PROVIDED DATA —
——

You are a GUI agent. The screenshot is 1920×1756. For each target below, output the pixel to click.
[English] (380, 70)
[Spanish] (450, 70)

——

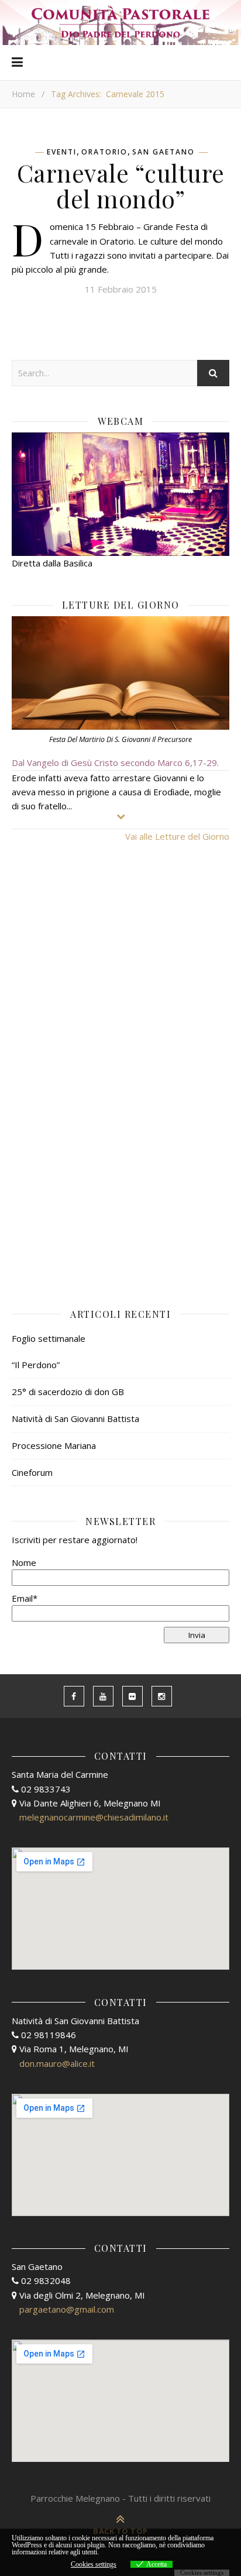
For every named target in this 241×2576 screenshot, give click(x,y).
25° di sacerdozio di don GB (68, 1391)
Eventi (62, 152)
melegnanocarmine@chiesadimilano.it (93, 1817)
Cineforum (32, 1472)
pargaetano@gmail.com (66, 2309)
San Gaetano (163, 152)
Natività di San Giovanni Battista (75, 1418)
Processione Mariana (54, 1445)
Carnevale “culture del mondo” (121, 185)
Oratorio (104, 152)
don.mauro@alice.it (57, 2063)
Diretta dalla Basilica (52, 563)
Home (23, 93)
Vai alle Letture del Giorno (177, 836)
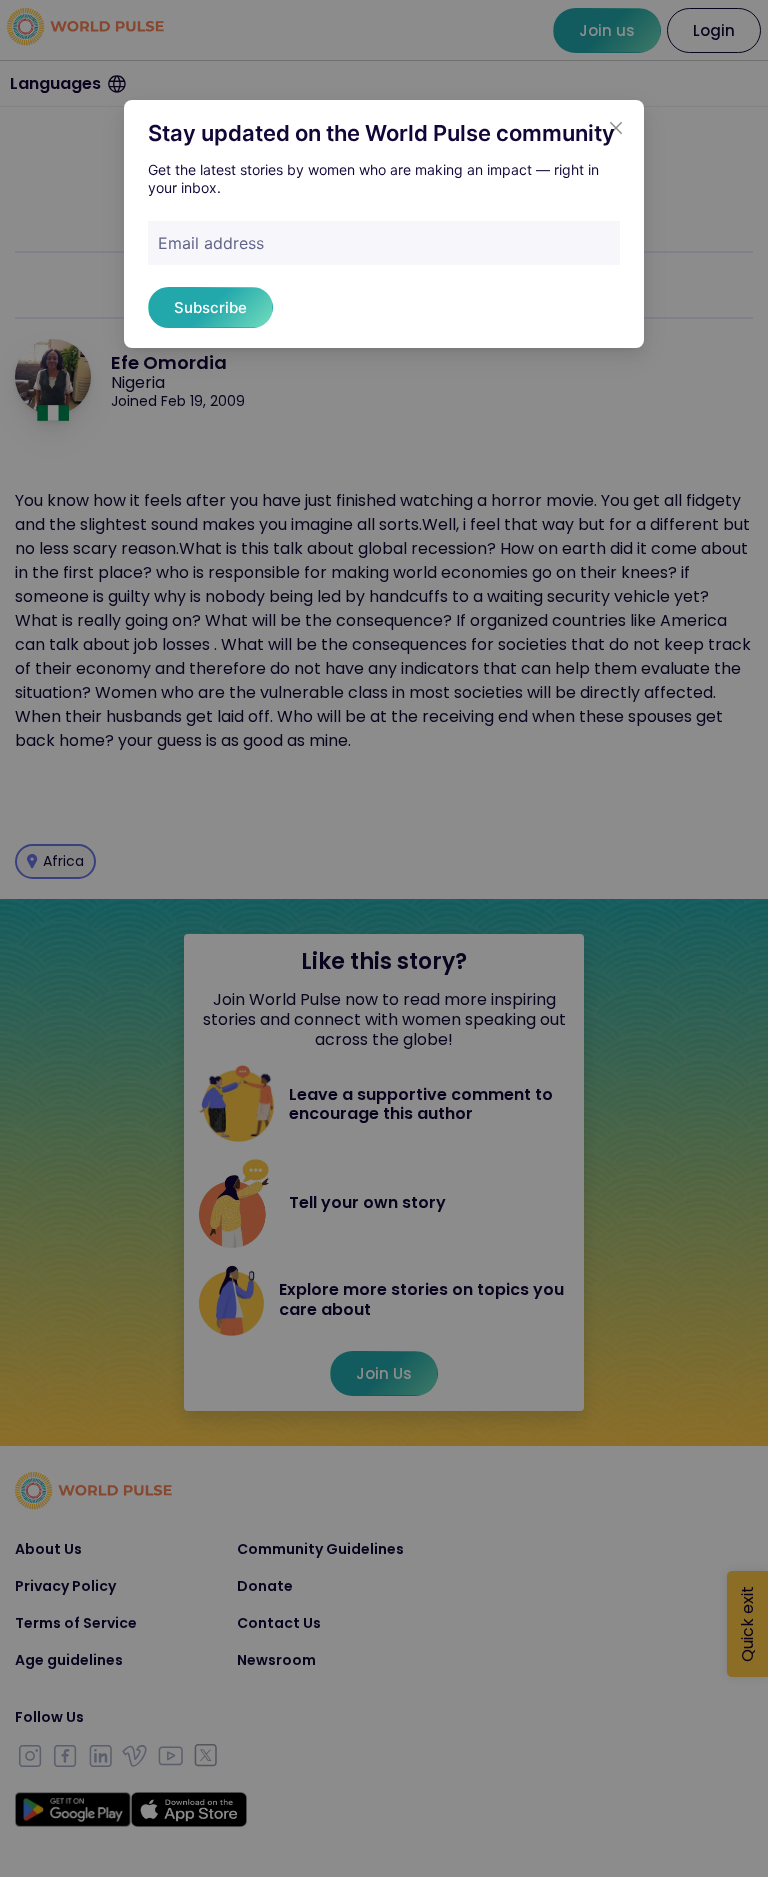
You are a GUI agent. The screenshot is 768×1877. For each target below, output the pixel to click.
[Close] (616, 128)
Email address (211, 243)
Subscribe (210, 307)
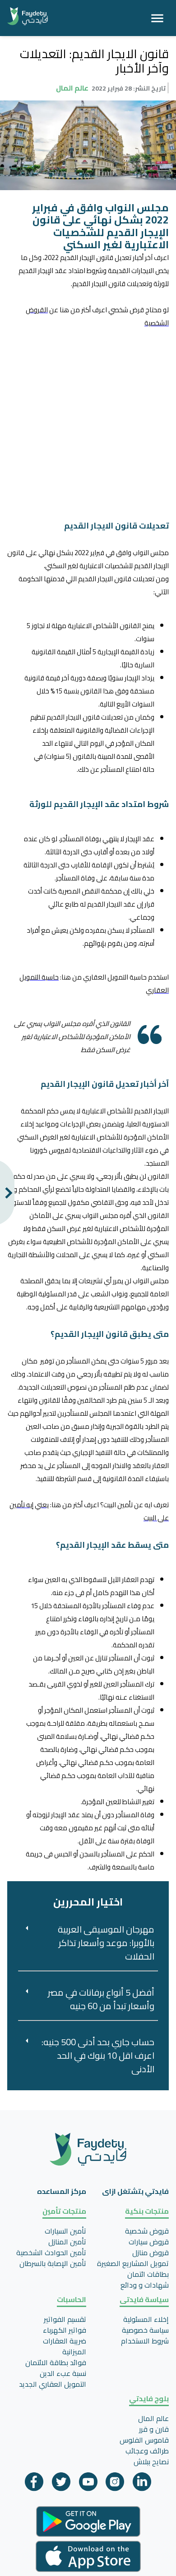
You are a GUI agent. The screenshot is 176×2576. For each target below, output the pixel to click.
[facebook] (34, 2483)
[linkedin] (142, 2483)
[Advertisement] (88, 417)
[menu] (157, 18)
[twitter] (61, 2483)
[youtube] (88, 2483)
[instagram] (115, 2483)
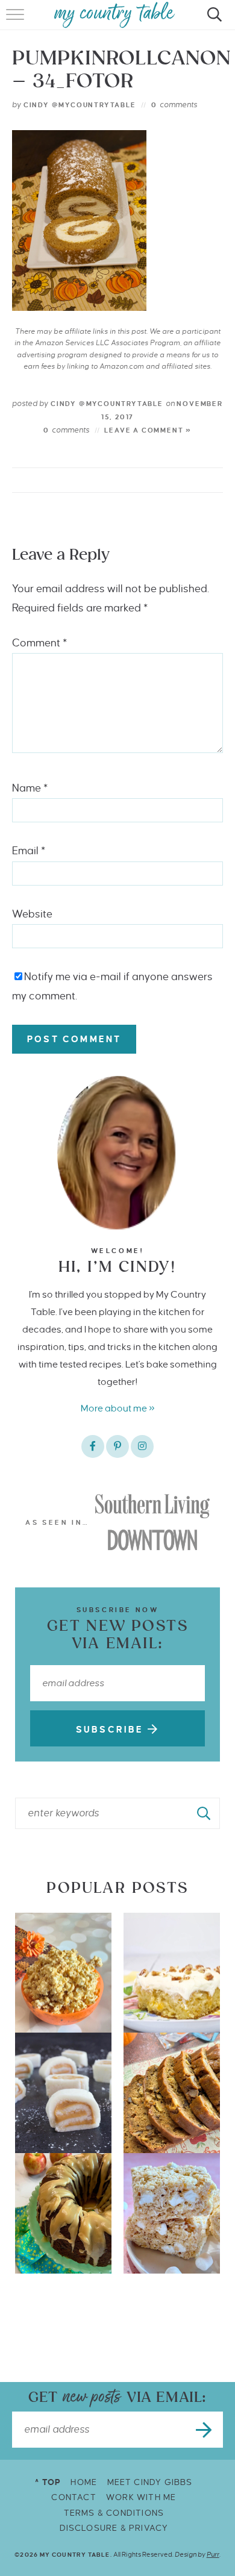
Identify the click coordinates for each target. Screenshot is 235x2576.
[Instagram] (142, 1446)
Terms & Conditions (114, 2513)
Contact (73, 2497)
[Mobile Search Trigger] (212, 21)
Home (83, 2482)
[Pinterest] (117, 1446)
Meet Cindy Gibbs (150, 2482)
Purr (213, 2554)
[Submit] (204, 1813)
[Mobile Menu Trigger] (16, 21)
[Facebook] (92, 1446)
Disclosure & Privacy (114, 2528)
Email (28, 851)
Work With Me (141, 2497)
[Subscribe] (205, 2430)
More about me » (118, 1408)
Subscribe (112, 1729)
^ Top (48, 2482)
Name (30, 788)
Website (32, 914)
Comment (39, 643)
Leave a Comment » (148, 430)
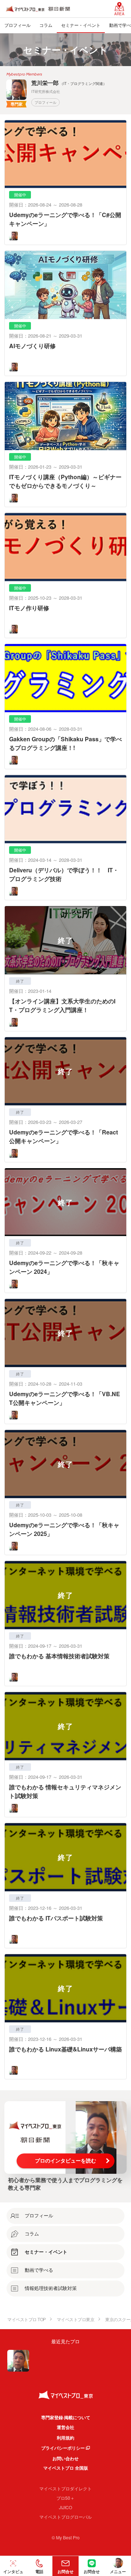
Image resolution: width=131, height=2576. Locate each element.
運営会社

——

EXERCISE DETAILS — In the records above, find the lines holding "click". Copy each one.

SOLVED EXERCISE —
You are a GUI agent. The screenshot is 1920×1756. For each target below, output the pixel to click.
For every named target in this 241×2576 screenshot, give click(x,y).
You are a GUI agent. The screenshot is 768×1877. For each target below, output the pixel to click.
You are a GUI agent. The screenshot is 176×2576. For each target below, output the pixel to click.
Identify the click coordinates for each target. Screenshot is 235x2576.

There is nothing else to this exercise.